Instructions to follow:
Please copy out each line of the entries in which "step" appears.
Segment Open
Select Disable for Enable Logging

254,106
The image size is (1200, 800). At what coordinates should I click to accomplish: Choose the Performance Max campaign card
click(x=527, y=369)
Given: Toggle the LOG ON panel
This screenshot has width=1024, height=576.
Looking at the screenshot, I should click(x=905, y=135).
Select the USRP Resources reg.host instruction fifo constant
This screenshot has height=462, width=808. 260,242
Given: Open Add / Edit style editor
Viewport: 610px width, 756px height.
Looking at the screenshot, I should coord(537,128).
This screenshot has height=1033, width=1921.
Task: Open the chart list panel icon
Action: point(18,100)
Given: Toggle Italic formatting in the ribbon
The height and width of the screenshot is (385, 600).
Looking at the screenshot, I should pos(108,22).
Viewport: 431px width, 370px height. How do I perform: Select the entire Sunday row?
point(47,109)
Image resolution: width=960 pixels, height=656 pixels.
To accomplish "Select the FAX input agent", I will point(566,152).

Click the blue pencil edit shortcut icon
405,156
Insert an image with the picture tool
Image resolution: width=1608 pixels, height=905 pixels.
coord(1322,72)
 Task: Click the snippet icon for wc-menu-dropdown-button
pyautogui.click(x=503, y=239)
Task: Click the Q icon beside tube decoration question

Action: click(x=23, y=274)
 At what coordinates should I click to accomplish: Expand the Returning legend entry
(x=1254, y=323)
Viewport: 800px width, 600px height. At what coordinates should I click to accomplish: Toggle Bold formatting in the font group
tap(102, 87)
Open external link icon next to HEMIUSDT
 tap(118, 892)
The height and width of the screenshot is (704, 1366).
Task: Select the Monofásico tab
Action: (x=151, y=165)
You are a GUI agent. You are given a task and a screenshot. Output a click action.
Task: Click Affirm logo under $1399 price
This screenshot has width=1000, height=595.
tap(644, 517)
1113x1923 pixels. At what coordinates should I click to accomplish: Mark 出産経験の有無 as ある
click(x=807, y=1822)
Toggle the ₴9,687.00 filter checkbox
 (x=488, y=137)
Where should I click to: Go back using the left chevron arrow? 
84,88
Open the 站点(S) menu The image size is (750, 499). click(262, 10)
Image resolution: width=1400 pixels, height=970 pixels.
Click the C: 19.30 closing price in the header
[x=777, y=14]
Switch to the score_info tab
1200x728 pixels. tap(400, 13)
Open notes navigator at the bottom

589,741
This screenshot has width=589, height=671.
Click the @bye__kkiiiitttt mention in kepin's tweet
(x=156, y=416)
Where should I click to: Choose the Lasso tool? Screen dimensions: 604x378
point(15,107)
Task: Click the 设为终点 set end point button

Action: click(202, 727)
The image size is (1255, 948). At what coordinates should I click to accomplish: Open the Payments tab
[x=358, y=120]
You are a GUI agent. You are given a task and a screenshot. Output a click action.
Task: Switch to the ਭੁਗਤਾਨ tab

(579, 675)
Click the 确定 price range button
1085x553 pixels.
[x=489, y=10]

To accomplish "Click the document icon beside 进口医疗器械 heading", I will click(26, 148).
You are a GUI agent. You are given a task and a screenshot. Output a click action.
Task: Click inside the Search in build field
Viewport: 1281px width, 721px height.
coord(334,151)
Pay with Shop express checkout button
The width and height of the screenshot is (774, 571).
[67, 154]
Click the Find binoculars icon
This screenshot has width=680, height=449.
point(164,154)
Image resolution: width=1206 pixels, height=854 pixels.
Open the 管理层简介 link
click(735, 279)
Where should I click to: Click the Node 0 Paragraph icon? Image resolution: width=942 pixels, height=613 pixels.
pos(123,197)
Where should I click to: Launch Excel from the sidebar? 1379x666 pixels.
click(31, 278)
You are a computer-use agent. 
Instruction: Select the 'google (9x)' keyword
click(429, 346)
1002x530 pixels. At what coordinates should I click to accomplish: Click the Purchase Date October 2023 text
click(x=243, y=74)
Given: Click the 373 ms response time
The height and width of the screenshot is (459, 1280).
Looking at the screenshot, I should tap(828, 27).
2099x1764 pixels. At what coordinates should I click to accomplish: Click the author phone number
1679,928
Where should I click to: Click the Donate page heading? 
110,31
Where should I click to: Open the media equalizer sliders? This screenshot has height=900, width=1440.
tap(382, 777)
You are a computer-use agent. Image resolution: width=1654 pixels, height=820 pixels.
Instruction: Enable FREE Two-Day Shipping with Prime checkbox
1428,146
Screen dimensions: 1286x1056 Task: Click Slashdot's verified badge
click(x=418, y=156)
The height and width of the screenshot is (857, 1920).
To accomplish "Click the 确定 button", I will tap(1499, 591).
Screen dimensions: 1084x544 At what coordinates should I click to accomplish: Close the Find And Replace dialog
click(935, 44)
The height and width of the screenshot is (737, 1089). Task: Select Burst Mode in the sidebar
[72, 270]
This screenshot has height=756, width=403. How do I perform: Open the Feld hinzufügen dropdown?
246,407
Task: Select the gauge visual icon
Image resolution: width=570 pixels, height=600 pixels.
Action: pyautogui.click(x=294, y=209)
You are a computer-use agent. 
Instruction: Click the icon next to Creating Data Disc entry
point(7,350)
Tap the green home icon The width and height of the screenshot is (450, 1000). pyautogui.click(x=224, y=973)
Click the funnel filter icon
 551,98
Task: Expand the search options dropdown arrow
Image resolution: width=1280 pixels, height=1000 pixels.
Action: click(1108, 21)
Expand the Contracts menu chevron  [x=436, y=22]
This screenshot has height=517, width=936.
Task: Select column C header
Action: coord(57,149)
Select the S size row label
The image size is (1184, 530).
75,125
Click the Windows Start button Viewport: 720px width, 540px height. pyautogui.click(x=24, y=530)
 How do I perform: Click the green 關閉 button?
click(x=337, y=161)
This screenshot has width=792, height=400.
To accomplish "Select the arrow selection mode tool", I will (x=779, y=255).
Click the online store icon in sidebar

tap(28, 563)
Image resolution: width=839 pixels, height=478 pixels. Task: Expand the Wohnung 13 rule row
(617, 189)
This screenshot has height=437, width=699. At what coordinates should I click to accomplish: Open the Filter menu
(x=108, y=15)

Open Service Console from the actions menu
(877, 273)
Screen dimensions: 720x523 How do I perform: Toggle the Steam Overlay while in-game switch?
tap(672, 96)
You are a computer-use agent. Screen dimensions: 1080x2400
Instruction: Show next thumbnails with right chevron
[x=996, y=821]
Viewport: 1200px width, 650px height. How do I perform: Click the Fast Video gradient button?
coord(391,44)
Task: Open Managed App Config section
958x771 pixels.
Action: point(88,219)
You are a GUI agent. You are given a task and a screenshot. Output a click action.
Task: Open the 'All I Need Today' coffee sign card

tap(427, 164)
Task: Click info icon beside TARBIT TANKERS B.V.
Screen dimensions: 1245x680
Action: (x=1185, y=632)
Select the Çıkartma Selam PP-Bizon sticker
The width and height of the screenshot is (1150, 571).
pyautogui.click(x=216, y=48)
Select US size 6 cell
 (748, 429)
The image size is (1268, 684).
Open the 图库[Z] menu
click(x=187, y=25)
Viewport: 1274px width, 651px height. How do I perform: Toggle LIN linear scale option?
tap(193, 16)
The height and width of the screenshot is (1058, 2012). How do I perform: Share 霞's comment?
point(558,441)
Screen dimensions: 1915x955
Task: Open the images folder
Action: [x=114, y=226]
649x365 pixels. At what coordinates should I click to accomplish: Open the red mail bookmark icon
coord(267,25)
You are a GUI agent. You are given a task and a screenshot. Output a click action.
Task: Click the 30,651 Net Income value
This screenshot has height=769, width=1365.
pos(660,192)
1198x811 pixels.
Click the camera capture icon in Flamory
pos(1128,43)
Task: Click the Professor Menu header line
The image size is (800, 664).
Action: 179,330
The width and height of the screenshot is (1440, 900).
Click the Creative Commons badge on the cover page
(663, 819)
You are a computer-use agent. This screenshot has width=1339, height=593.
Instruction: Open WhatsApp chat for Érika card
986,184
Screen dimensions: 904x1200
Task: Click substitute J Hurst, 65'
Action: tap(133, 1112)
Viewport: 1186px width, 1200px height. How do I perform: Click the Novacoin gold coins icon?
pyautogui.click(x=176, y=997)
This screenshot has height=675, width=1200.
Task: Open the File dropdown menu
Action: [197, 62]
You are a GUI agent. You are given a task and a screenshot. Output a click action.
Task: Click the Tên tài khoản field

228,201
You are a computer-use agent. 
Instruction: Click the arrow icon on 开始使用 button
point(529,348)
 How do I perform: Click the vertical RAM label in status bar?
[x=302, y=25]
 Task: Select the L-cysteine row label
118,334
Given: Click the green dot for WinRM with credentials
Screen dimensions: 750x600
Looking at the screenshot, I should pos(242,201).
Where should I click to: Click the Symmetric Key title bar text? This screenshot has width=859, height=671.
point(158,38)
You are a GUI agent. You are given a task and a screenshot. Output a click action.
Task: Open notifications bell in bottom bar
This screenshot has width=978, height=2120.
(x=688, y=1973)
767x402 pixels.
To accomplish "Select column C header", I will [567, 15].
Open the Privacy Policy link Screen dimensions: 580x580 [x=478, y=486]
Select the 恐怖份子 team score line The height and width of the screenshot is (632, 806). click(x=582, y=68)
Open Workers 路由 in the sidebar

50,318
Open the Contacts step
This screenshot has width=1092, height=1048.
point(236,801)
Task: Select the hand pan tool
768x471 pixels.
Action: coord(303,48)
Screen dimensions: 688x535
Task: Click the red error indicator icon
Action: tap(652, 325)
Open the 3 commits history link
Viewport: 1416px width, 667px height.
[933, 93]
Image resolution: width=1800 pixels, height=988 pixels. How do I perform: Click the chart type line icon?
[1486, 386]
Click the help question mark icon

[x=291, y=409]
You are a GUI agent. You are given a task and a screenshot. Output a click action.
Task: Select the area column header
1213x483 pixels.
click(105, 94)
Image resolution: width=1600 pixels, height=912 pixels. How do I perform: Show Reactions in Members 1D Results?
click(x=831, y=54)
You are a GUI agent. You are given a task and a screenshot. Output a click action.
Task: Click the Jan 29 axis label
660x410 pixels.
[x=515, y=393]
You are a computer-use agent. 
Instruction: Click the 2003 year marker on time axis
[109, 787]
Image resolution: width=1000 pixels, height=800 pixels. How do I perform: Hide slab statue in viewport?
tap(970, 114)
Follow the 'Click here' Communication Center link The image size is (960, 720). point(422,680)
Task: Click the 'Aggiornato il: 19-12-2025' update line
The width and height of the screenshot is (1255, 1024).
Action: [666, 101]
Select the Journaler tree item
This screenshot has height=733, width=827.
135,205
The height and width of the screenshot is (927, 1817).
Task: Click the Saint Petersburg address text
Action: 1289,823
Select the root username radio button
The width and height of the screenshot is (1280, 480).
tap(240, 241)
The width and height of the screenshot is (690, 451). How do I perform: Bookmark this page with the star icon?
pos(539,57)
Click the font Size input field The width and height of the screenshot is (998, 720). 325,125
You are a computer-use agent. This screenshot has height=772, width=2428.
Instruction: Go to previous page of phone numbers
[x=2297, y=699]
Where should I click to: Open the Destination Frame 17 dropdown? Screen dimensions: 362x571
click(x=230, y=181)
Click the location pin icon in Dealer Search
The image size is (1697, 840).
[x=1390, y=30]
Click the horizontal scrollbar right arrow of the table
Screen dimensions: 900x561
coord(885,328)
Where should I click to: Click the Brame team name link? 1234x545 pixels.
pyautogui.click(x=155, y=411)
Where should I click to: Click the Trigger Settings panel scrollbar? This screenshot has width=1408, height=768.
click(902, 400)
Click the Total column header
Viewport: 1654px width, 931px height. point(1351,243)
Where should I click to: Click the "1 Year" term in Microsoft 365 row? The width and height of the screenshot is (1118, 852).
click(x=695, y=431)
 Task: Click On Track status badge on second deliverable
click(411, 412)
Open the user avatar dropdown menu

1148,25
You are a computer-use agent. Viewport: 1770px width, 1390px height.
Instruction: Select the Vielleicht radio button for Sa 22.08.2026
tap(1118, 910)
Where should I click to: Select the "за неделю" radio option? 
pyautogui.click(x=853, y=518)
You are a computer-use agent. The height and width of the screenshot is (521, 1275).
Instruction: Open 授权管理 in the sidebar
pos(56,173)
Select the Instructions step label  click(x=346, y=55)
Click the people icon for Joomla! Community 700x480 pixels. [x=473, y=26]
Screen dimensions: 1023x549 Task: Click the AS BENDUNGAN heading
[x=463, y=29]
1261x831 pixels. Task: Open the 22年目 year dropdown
Segment Closed
Finished exercise:
Open the Contacts step
Select the Instructions step label  click(x=346, y=55)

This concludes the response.